**Requirement**
Lines below starting with the line with "Click reply bubble" and going on through the line with "Task: Open the US ranking #7 / 404 link" must be output exactly; the rest of the records must be left out.

Stored records:
-----

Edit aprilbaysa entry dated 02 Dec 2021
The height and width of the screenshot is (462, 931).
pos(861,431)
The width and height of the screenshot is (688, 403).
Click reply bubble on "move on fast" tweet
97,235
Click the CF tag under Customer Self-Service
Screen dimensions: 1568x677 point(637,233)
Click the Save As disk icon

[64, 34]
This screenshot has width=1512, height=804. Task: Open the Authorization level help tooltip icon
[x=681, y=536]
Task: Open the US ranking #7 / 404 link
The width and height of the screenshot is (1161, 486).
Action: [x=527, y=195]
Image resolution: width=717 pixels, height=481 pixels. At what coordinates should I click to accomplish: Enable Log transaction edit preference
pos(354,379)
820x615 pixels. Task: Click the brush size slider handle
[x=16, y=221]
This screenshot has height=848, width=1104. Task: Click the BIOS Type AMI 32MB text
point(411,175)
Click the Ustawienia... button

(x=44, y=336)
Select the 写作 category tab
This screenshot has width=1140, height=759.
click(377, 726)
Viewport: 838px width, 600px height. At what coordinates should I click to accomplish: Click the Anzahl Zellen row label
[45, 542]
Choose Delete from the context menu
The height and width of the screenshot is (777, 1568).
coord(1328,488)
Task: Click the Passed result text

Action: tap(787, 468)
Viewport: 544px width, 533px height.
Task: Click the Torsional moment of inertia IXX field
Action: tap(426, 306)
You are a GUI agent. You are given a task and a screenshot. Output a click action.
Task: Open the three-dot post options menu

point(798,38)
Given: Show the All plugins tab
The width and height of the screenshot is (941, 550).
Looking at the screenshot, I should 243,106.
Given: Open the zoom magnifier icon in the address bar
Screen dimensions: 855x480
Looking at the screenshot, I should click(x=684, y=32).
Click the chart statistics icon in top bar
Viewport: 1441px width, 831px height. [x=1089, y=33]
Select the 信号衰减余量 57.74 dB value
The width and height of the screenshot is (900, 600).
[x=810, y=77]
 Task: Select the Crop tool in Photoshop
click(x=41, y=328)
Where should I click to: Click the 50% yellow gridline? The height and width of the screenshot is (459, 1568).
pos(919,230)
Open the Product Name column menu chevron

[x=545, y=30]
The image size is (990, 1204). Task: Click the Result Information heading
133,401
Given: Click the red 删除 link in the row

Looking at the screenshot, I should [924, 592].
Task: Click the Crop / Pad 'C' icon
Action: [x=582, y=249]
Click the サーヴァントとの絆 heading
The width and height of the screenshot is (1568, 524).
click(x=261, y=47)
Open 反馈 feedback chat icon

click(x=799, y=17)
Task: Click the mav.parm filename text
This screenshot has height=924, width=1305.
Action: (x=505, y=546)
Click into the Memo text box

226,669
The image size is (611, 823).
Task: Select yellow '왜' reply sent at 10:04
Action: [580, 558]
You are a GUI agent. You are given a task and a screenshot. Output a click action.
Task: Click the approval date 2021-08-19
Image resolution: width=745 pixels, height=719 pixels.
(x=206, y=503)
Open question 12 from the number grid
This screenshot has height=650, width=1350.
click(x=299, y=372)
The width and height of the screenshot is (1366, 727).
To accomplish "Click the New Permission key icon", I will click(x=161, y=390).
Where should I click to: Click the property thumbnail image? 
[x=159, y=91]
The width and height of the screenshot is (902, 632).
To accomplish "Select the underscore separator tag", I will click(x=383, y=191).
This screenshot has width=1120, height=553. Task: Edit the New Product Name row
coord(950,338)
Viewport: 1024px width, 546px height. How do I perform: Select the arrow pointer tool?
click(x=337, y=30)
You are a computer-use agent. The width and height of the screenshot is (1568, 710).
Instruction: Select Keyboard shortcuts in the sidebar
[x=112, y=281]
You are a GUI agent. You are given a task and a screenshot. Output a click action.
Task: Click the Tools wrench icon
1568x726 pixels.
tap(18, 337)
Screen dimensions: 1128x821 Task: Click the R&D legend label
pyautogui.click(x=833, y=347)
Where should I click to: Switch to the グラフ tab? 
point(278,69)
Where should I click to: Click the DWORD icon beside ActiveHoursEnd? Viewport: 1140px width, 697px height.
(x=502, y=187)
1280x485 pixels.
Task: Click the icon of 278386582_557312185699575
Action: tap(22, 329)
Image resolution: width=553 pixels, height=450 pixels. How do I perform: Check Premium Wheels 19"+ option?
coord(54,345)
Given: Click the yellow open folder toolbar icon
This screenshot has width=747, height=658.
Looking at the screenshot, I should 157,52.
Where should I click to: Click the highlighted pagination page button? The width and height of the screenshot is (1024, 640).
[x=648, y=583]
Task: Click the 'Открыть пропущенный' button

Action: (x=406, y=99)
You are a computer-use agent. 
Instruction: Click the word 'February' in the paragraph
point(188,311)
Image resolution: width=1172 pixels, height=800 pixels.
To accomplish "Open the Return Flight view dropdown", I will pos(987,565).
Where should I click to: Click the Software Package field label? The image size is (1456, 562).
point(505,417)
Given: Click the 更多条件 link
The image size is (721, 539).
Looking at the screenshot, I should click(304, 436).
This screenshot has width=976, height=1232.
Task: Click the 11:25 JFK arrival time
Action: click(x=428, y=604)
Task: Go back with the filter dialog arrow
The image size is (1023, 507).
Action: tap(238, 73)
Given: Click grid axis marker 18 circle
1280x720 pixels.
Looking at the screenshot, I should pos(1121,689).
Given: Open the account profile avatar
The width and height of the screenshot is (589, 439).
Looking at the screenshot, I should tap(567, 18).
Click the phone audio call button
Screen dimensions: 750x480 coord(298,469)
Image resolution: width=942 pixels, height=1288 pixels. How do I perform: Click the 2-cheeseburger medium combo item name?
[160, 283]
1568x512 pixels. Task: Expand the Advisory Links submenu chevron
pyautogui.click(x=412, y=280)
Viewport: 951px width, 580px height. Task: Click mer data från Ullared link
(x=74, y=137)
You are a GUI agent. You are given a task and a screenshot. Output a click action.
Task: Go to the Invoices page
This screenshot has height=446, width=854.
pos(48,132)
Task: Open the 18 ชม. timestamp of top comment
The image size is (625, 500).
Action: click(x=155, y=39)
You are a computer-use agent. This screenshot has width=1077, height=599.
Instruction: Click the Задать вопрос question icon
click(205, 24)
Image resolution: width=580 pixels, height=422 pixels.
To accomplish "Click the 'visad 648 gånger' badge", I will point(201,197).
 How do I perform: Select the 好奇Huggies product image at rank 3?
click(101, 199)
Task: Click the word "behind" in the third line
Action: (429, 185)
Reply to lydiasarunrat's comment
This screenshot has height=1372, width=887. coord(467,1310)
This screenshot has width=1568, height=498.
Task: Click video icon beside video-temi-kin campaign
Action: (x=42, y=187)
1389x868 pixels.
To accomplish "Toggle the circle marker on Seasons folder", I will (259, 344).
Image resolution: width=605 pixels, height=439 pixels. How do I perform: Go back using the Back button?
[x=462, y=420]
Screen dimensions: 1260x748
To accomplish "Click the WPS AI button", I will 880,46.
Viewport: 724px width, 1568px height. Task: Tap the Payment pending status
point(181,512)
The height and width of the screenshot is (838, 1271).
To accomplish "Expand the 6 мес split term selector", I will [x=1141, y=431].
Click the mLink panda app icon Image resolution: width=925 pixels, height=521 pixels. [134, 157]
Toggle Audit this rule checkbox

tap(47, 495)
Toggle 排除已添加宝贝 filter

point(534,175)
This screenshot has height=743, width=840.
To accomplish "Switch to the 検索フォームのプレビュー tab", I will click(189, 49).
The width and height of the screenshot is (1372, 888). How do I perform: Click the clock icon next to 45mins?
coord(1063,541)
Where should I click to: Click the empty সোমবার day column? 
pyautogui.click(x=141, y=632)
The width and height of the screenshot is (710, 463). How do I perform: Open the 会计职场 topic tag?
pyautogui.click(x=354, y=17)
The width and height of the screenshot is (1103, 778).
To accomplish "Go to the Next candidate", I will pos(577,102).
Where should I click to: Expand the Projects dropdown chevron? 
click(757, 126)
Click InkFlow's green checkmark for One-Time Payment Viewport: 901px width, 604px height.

-----

**Completed task**
Click reply bubble on "move on fast" tweet
97,235
Click the CF tag under Customer Self-Service
Screen dimensions: 1568x677 point(637,233)
Click the Save As disk icon

[64, 34]
This screenshot has width=1512, height=804. Task: Open the Authorization level help tooltip icon
[x=681, y=536]
Task: Open the US ranking #7 / 404 link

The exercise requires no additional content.